In a recent blog Dr. Dana Fillmore offered some helpful advice to couples who are feeling disconnected. As I’ve said on previous occasions I usually find Dr. Fillmore’s advice worthwhile except for the absence of God. She starts out by asking some serious questions:

“Do you treat each other like polite (or not so polite) strangers? Does it feel as if there is a wall between you? Are you wondering if it’s even possible to reconnect with the person you once loved so much?”

She goes on to offer some “Do’s” and “Don’ts” that she believes will create positive change.

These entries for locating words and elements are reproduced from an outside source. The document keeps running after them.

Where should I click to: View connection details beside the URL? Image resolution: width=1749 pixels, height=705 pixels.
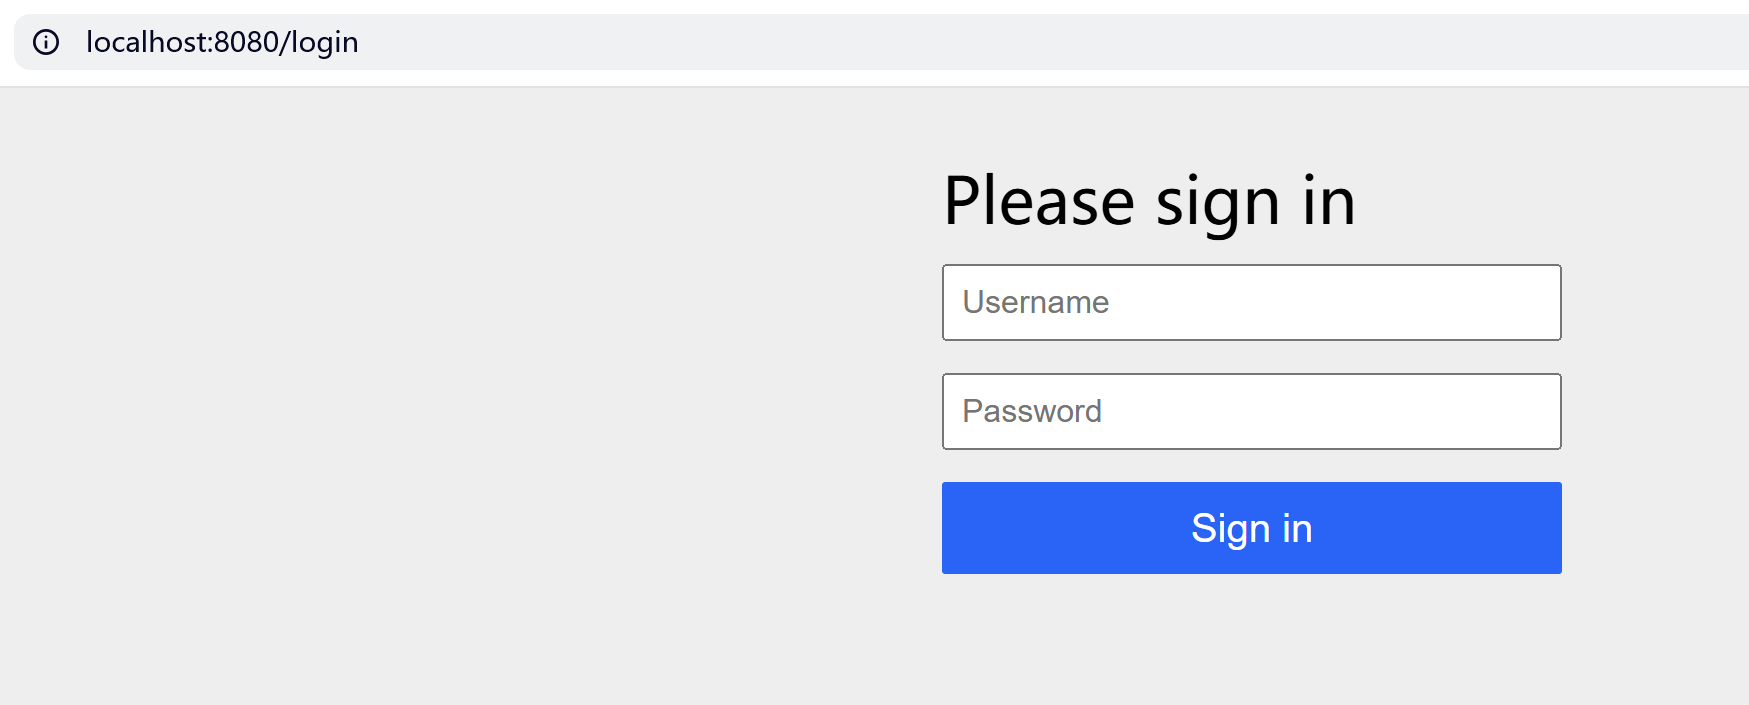tap(46, 42)
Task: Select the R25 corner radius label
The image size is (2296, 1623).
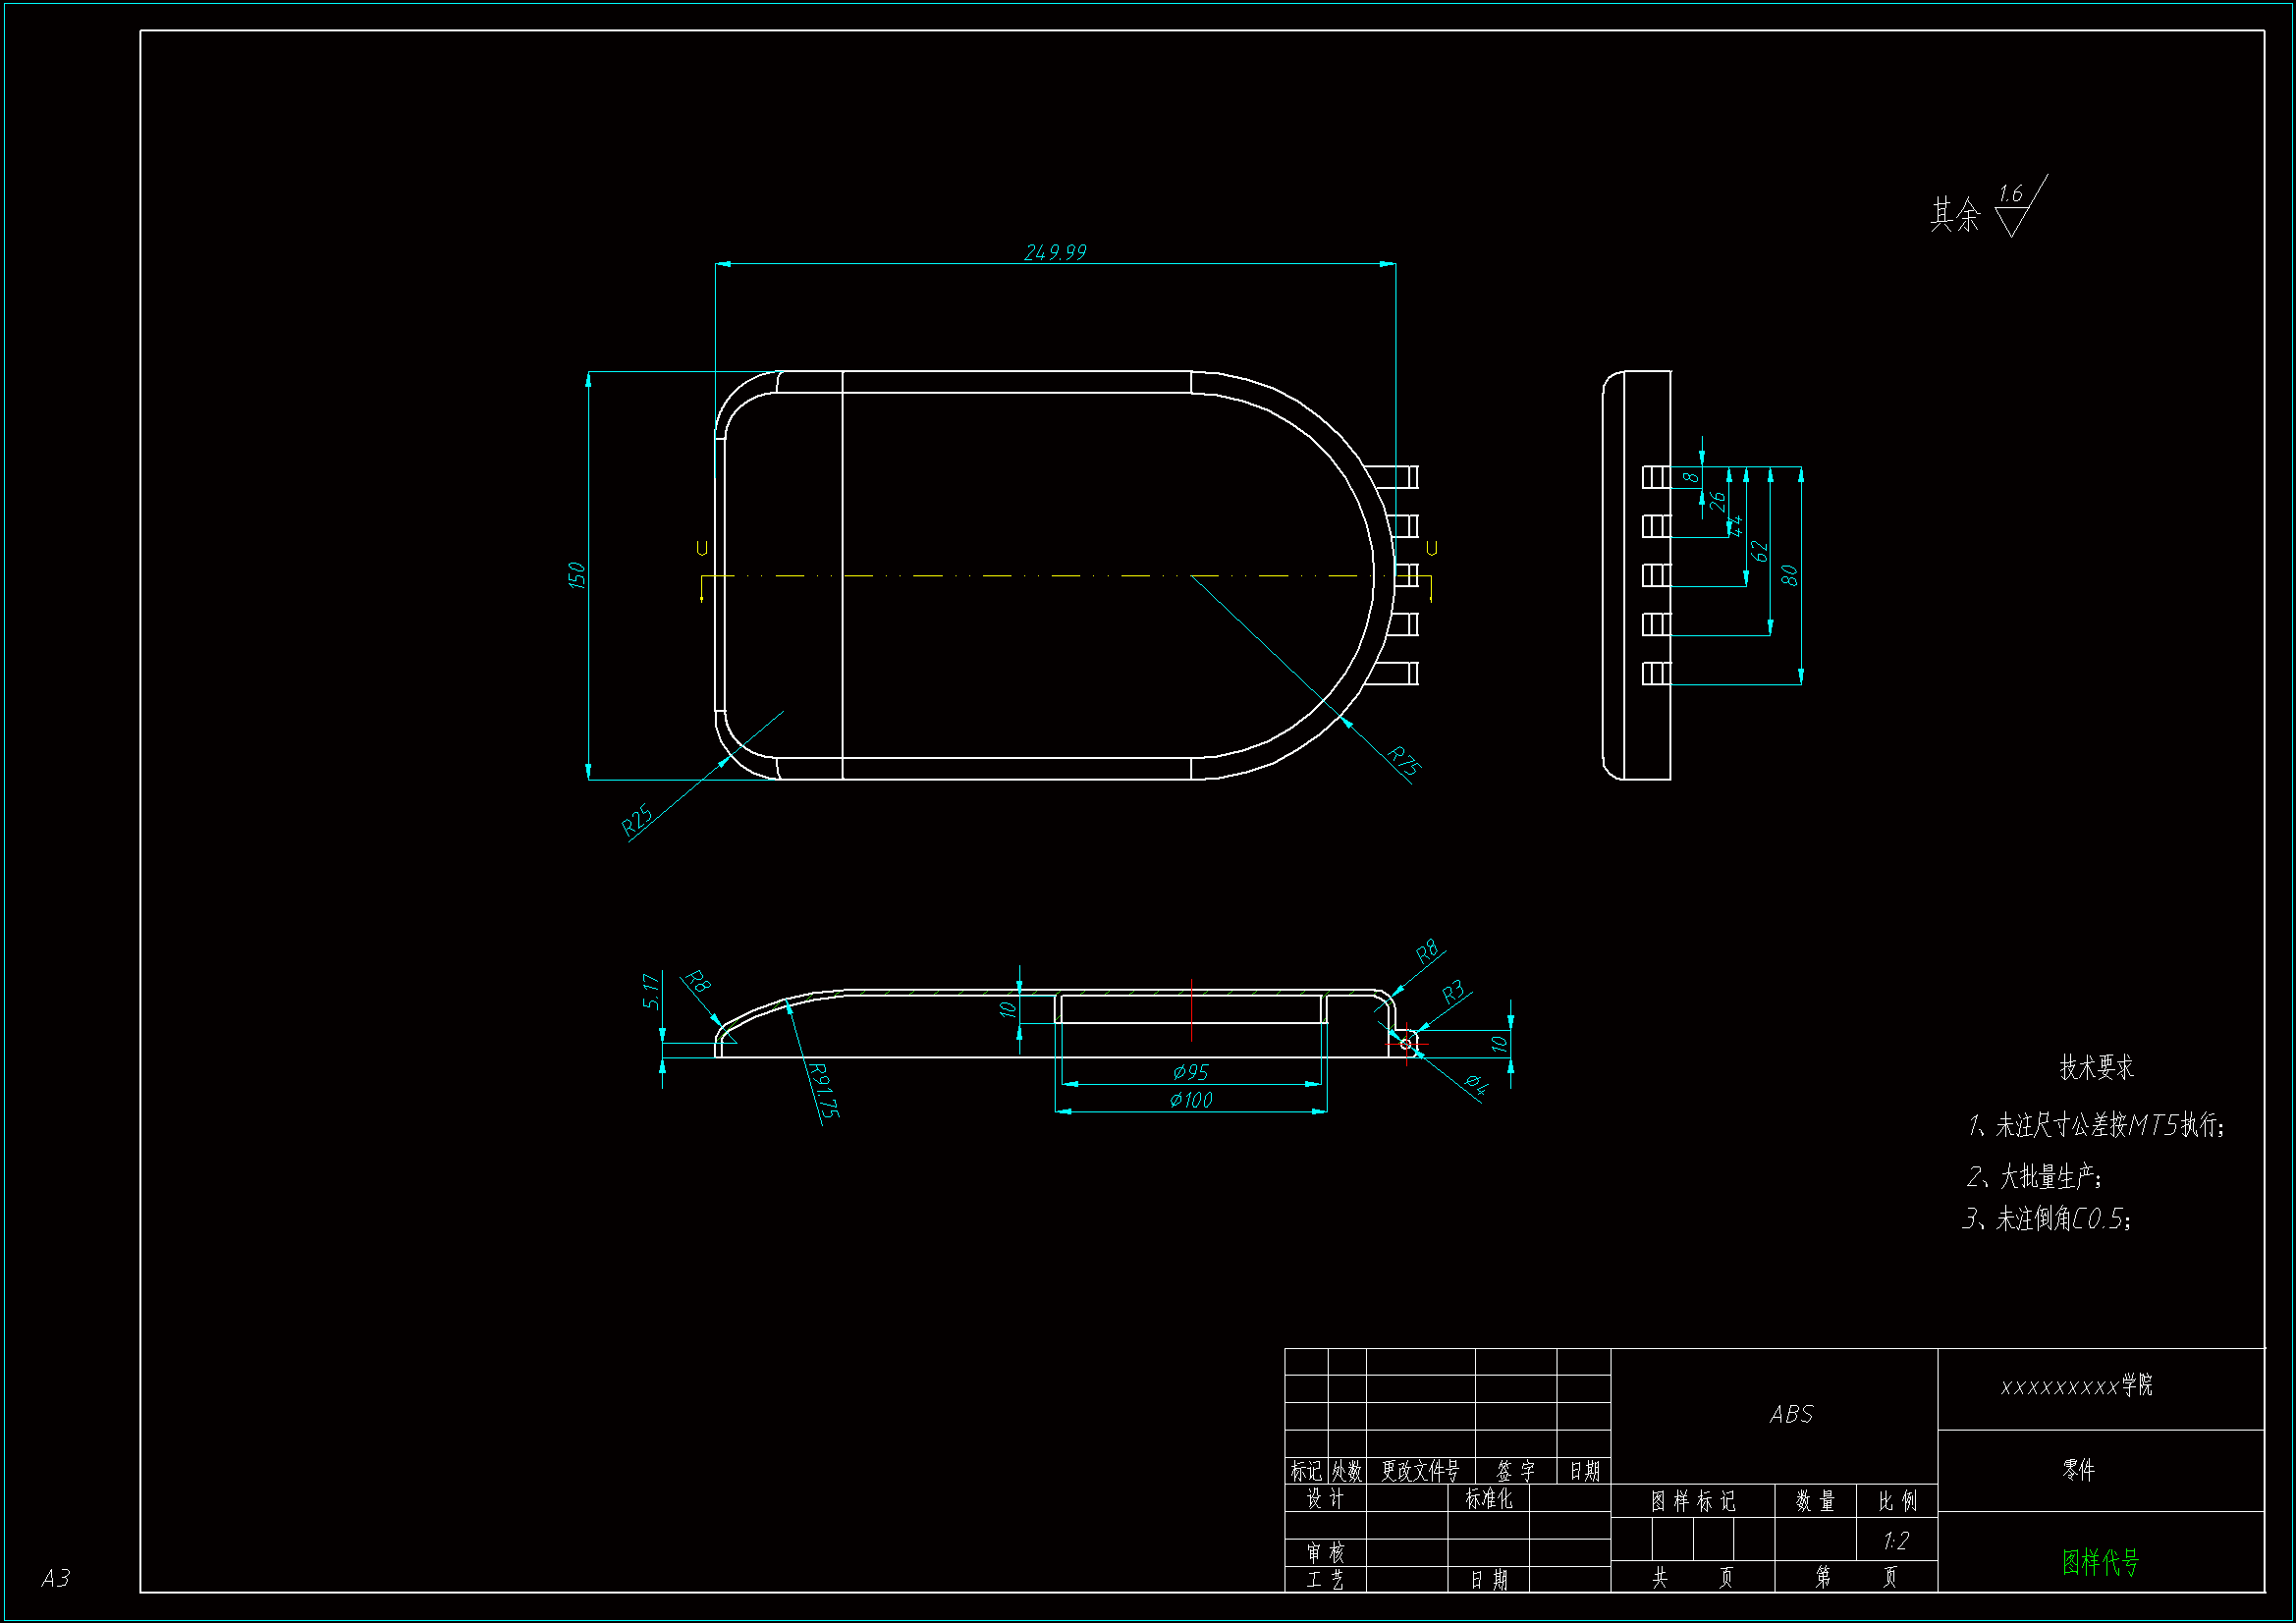Action: click(x=636, y=819)
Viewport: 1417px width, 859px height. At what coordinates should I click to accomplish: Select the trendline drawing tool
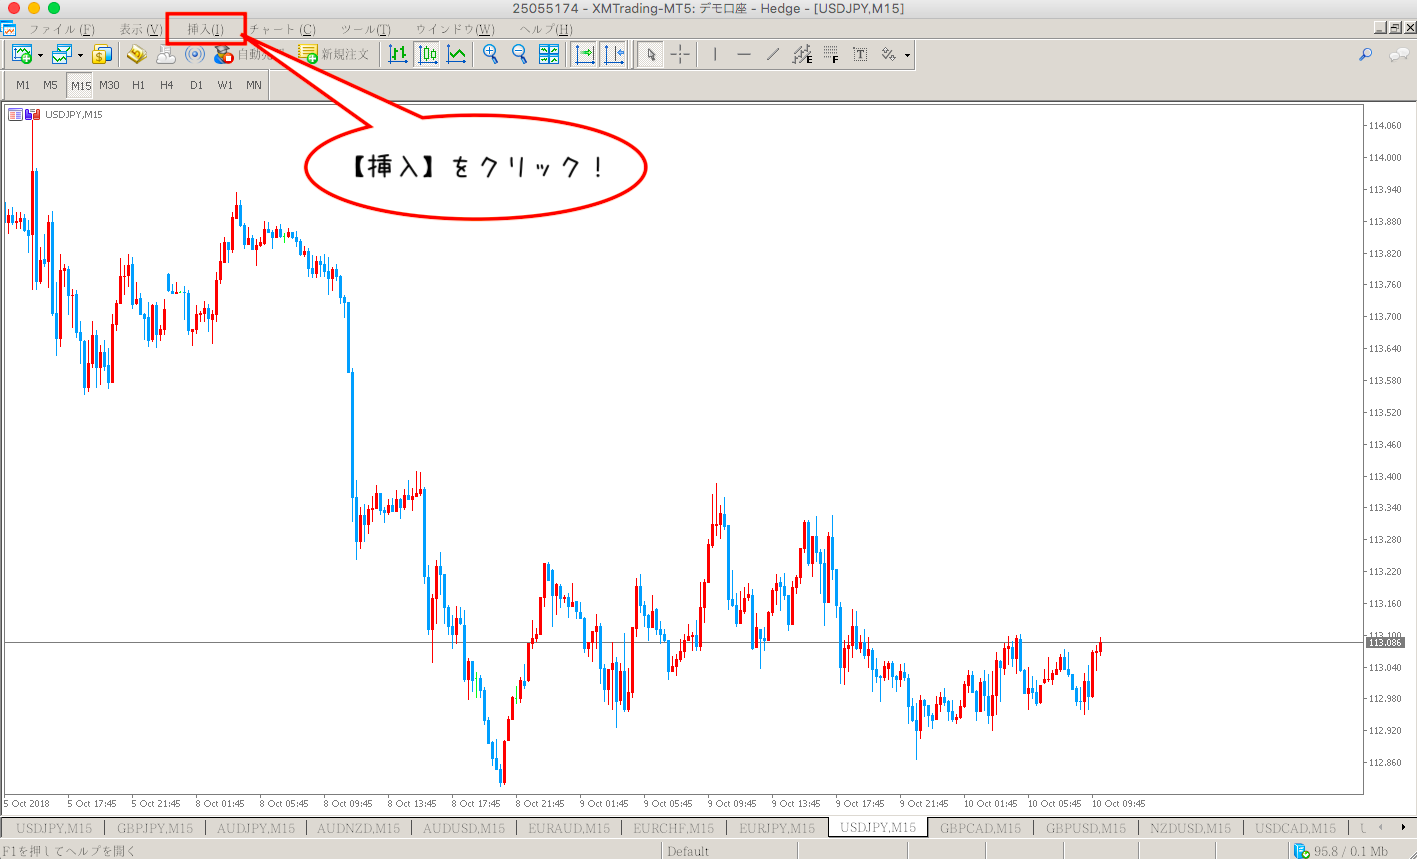point(772,54)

Her first don’t is don’t blame. “In fact, blaming is one of the most common mistakes that couples make when “working” on their marriage. They focus primarily on what the other person is doing wrong and take little to no responsibility for their part in the couples’ problems or issues. Focusing on blame only drives you and your spouse further apart. Instead, look for solutions: new behaviors and positive choices.” More specifically if you are the husband you need to ask, “Do I love my wife as much as I love myself? Do I love her the way she wants to be loved? Is she becoming more radiant?” If you are the wife you need to ask yourself “Do I respect and reverence my husband; do I notice him, regard him, honor him, prefer him, venerate him, and esteem him; do I defer to him, praise him, and love and admire him exceedingly?” This is what Scripture tells us to do.

Her second don’t is don’t nag. Why would anyone in their right mind think that nagging is an effective way to communicate? Can you hear the husband driving home from work saying “boy I hope my wife nags me the minute I get in the door. I love to feel demeaned and stupid, knowing I don’t live up to her expectations”. Or perhaps you’re the wife you can’t wait for her husband to come home and nag her about her inability to discipline the kids, keep the house clean, or prepare a decent dinner.

She says do have loving discussions, “… and by that I do not mean, holding hands and singing “Kum-by- yah” together – instead, I mean: be honest, open and (gulp), vulnerable.” First off we all know guys like nothing better than to be open and vulnerable - not. Secondly we are assuming the couple is not connecting. How likely is it that they will have this break through moment? I would suggest first going to the Lord in prayer. Tell the Lord that you have not been the spouse that He has called you to be. Then go and ask your husband/wife to forgive you for being less than what God has called you to be.